Mabry struggled with addiction, depression and PTSD for over a decade following his leg amputation. Things got significantly worse, however, after he found his brother dead from a drug overdose in his Beverly Hills home.

John went from parties at the Playboy mansion with Adam Sandler and Emma Stone to living in a trailer on the banks of the Cumberland River in Tennessee. His downward spiral reached an all-time high after he was fired by radio/TV personal finance guru Dave Ramsey as a result of his addictions. This led him to finally asking for help. John spent the next several years in multiple rehabs. The last one he went to was an Addiction Campuses facility, where things finally clicked.

Out of all the turmoil arose the opportunity for Mabry to help develop Addiction Campuses’ Drug-Free Workplace Training program and be named the host of their  ‘High Sobriety’ podcast. Recent guests on his show include members of the Grammy-winning rock bands Korn and 3 Doors Down, Chuck Negron, a founding member of Three Dog Night, world-renowned tattoo artist, Freddy Negrete, Lindsay Lohan’s dad, Michael, as well as many leaders in the field of addiction and mental health, such as Johann Hari, Dr. Daniel Sumrok and Dr. Lee Norton.
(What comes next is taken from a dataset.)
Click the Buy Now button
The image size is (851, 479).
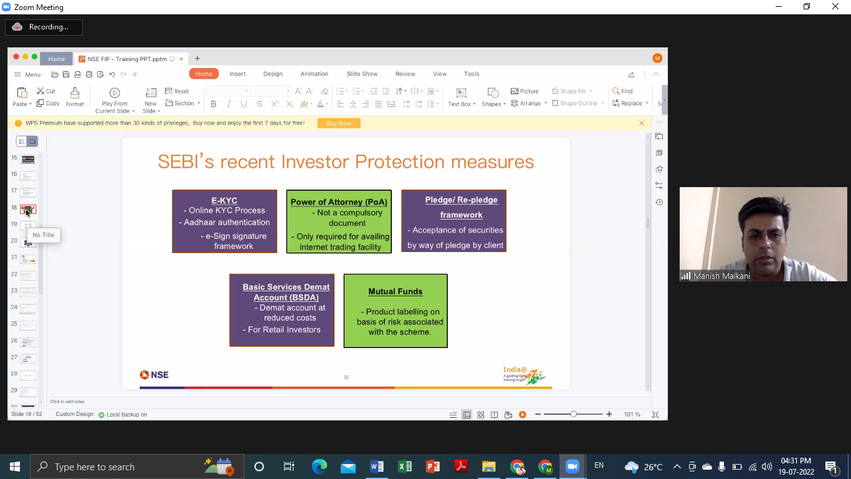[338, 123]
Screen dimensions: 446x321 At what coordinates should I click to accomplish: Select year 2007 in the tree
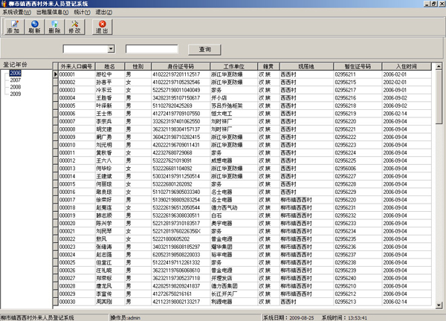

Mabry spends much of his time speaking out on the stigma of addiction and mental health. He also has a passion for talking with audiences about the importance of processing early childhood trauma or adverse childhood experiences. This became apparent to John when a trauma therapist gave him Crayons and compassion, which opened the floodgates for early trauma in John’s life that shaped his addictive mindset way before his car accident and brother’s death. Research confirms that not acknowledging early negative experiences, like abuse, neglect, parental separation, bullying, etc. leads to significantly higher chances of being addicted later in life. Letting people know there is hope out of these negative experiences is key to curbing the addiction and opioid epidemic our country is in right now.